Pathogenesis of Renal Injury in the Megabladder Mouse: A Genetic Model of Congenital Obstructive Nephropathy

Congenital obstructive nephropathy (CON) is the most common cause of chronic renal failure in children often leading to end-stage renal disease. The megabladder ( mgb ) mouse exhibits signs of urinary tract obstruction in utero resulting in the development of hydroureteronephrosis and progressive renal failure after birth. This study examined the development of progressive renal injury in homozygous mgb mice ( mgb−/− ). Renal ultrasound was used to stratify the disease state of mgb− / − mice, whereas surgical rescue was performed using vesicostomy.

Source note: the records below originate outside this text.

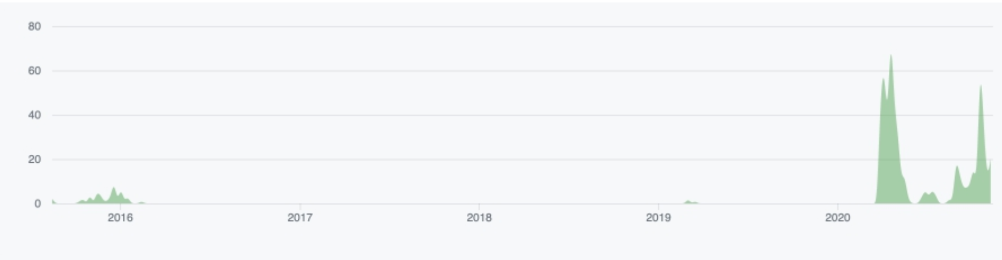Screen dimensions: 1002x260
Task: Click the 0 y-axis label
Action: [x=38, y=203]
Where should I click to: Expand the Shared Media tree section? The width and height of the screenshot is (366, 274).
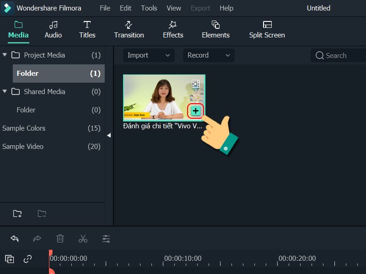pyautogui.click(x=5, y=91)
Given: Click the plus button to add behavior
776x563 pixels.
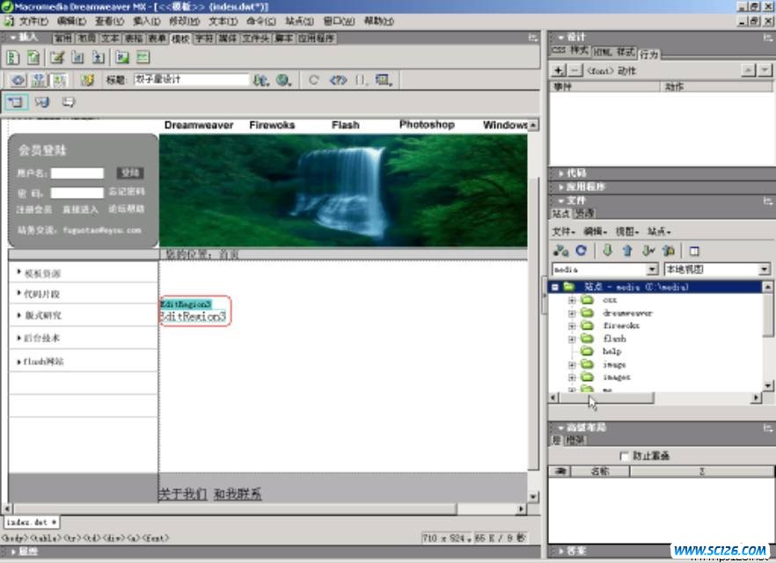Looking at the screenshot, I should point(558,70).
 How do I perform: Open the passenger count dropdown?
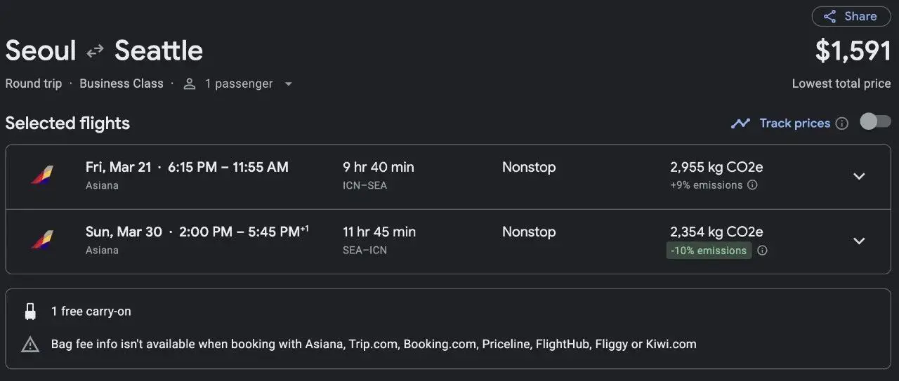[x=288, y=84]
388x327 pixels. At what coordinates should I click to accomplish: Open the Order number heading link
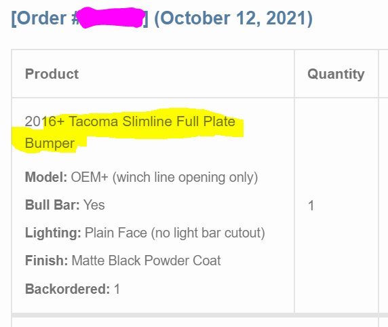tap(162, 18)
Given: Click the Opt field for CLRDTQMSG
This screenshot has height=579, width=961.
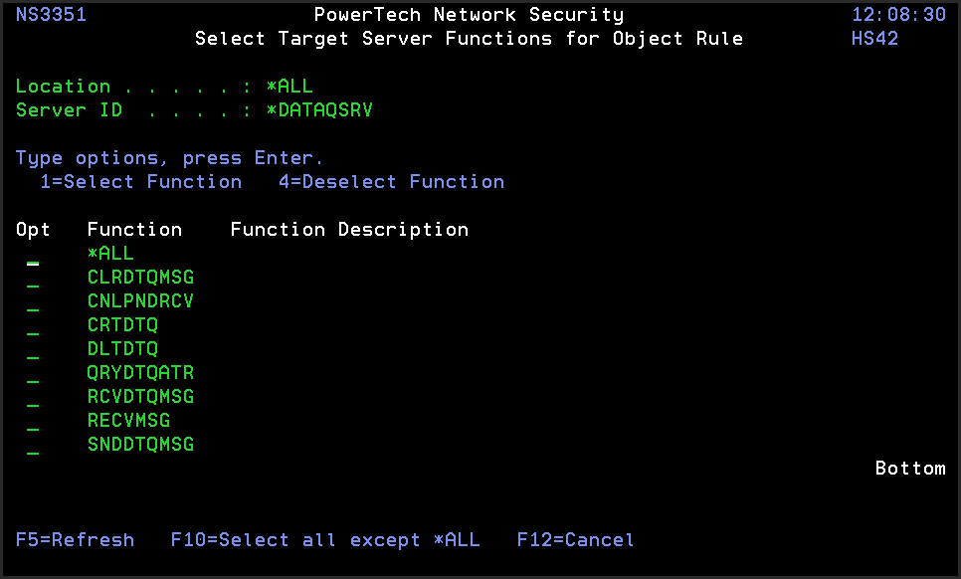Looking at the screenshot, I should 33,279.
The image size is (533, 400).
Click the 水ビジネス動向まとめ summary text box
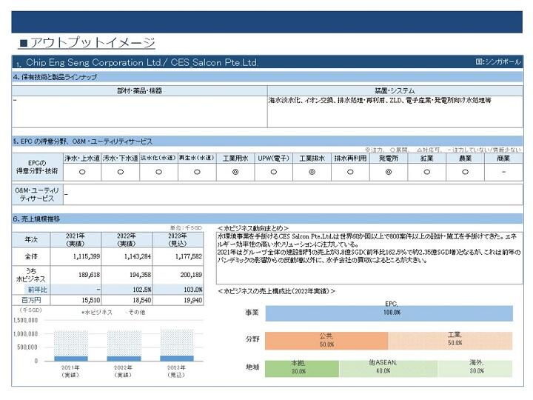(369, 258)
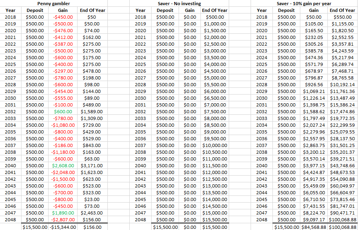Image resolution: width=358 pixels, height=230 pixels.
Task: Select the Penny gambler 2018 balance of $50
Action: point(91,17)
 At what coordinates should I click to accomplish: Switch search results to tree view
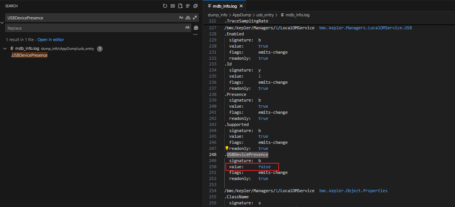pyautogui.click(x=188, y=6)
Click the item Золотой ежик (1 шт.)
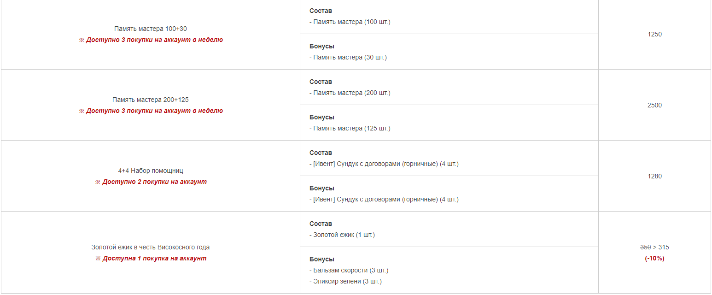This screenshot has height=295, width=712. coord(344,235)
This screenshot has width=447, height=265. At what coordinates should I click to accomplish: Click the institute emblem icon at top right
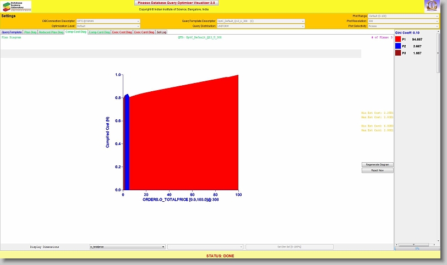coord(432,6)
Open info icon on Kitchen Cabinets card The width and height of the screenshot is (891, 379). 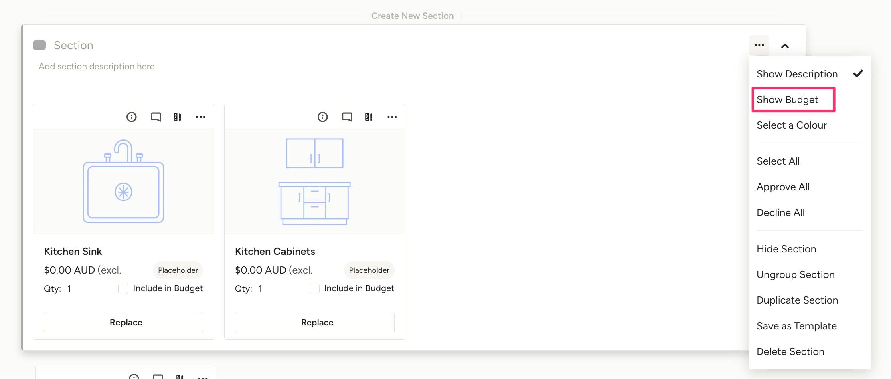(x=323, y=117)
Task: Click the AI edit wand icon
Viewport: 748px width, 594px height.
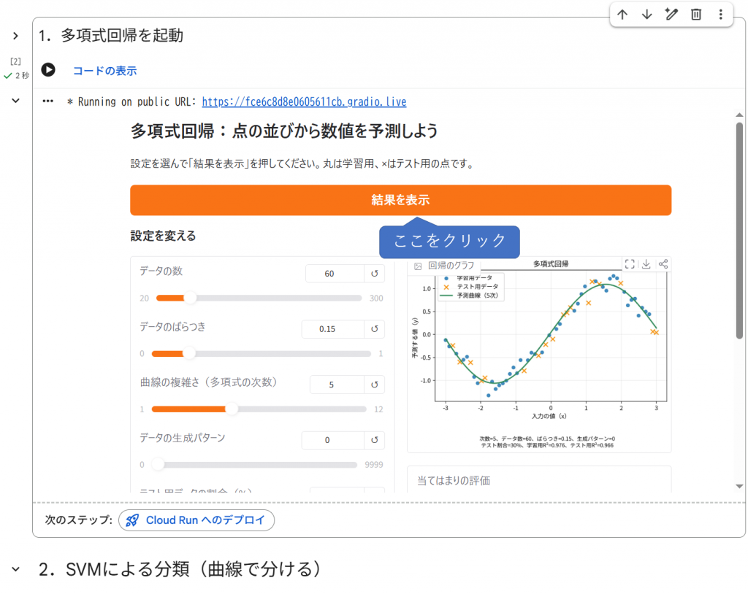Action: pos(671,15)
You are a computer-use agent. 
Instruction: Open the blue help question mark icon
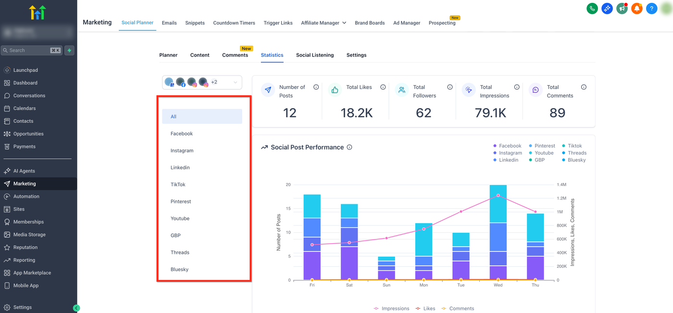coord(652,8)
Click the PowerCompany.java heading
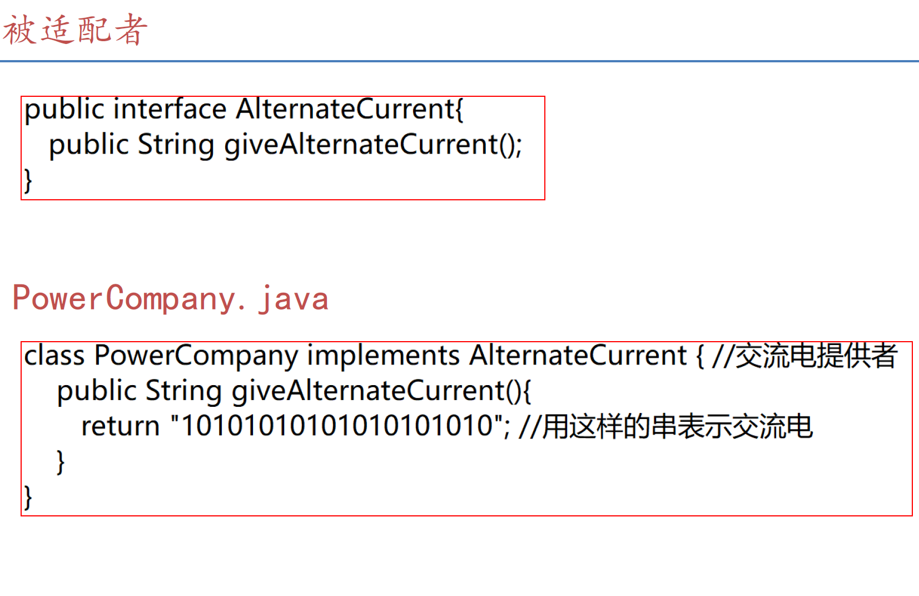 click(170, 299)
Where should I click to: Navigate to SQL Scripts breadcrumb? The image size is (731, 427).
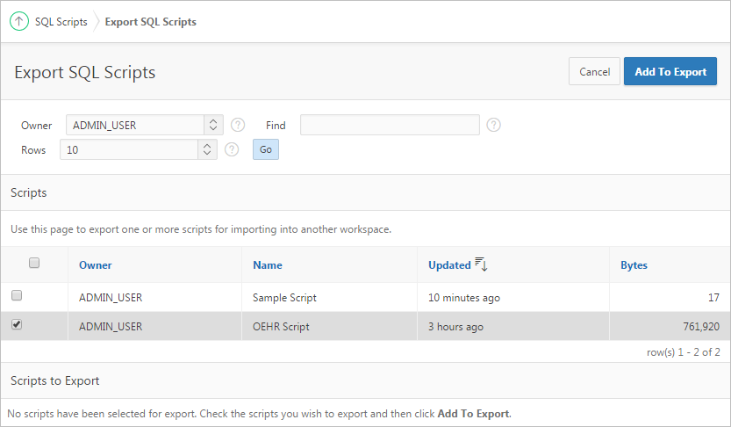pyautogui.click(x=61, y=22)
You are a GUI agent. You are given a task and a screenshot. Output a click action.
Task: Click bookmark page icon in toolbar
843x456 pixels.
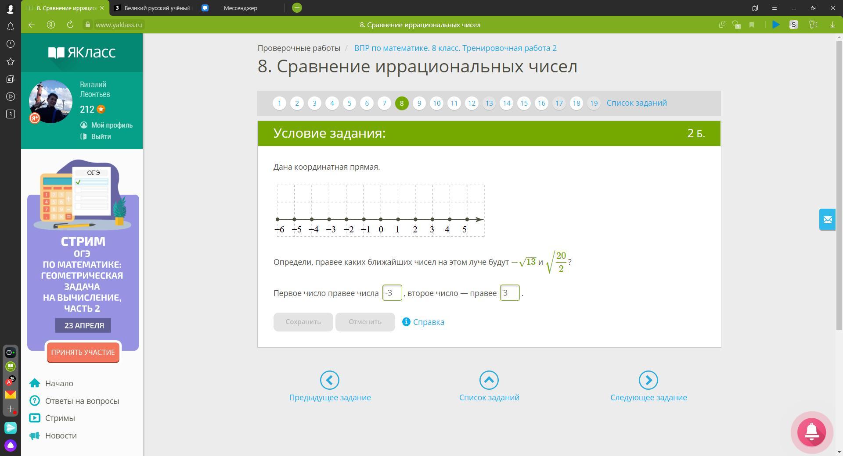coord(752,25)
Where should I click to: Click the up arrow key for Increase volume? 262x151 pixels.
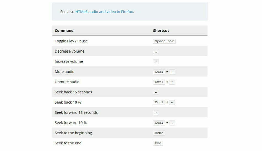[156, 62]
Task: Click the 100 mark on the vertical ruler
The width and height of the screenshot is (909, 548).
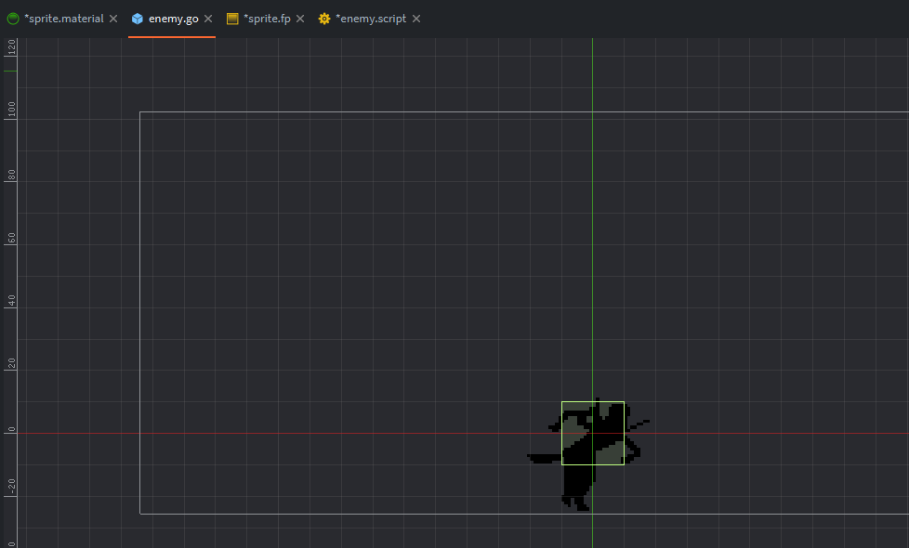Action: (x=11, y=110)
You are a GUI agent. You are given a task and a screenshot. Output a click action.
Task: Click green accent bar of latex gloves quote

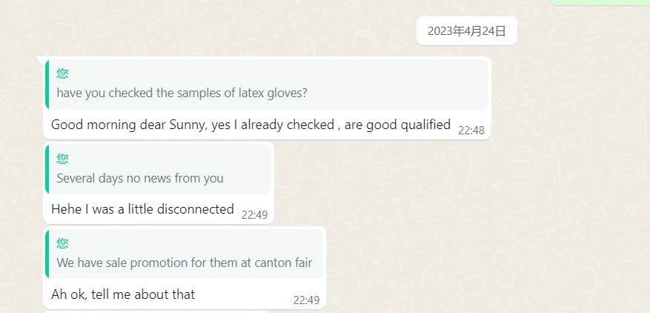(47, 85)
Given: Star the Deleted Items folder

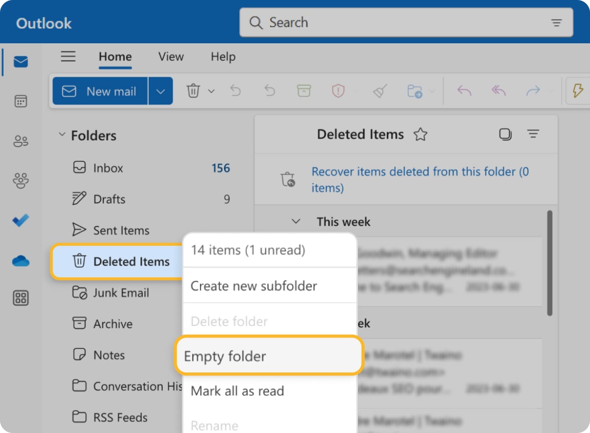Looking at the screenshot, I should 420,134.
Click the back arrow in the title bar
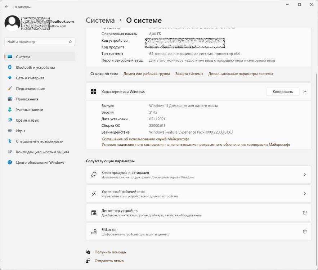 (x=6, y=6)
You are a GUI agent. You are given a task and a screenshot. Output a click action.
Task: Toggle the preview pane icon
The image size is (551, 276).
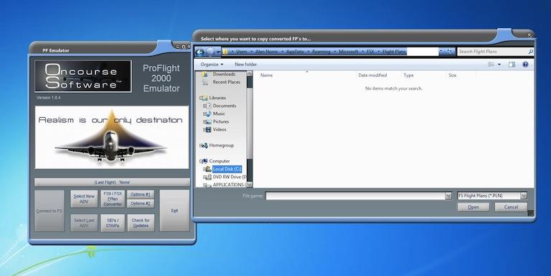(512, 65)
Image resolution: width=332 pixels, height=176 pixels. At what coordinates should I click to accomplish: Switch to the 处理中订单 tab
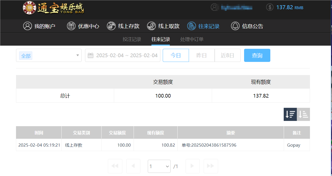click(192, 39)
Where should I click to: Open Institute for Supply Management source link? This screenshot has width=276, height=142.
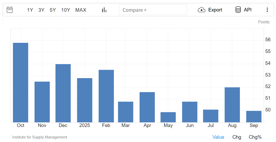pyautogui.click(x=40, y=137)
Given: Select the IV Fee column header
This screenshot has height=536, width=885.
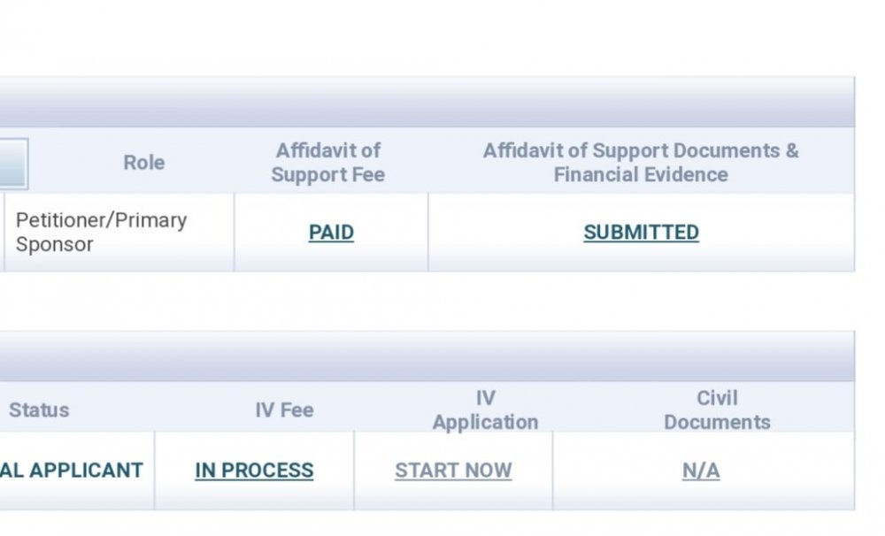Looking at the screenshot, I should 284,410.
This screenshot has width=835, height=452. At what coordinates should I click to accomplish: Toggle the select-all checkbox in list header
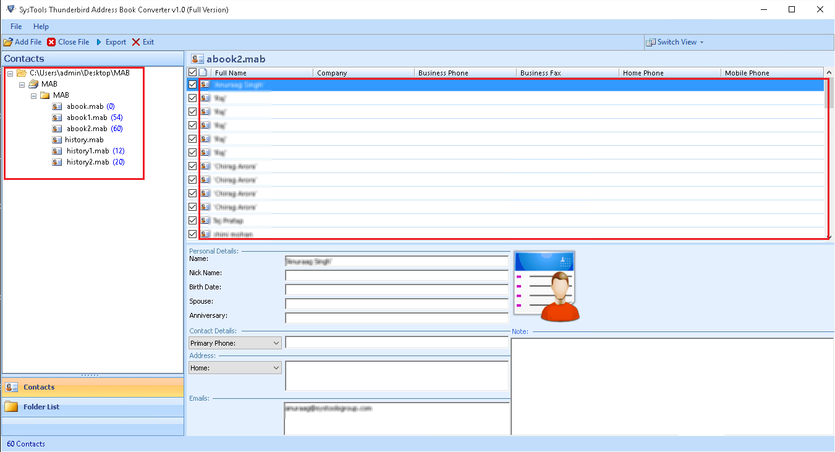[192, 72]
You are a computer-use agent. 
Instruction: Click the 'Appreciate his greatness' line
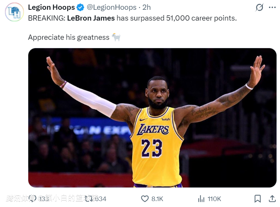pos(68,37)
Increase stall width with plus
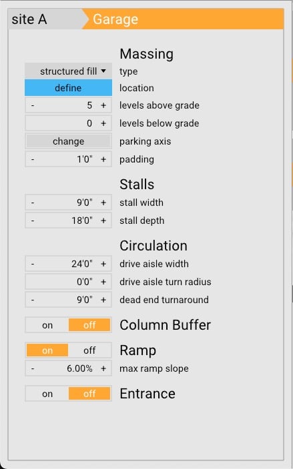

The progression of renal injury was characterized using a series of pathogenic markers including alpha smooth muscle isoactin (α-SMA), TGF-β1, connective tissue growth factor (CTGF), E-cadherin, F4/80, Wilm's tumor (WT)-1, and paired box gene (Pax) 2. This analysis indicated that mgb− / − mice are born with pathologic changes in kidney development that progressively worsen in direct correlation with the severity of hydronephrosis. The initiation and pattern of fibrotic development observed in mgb− / − kidneys appeared distinctive from previous animal models of obstruction. These observations suggest that the mgb mouse represents a unique small animal model for the study of CON.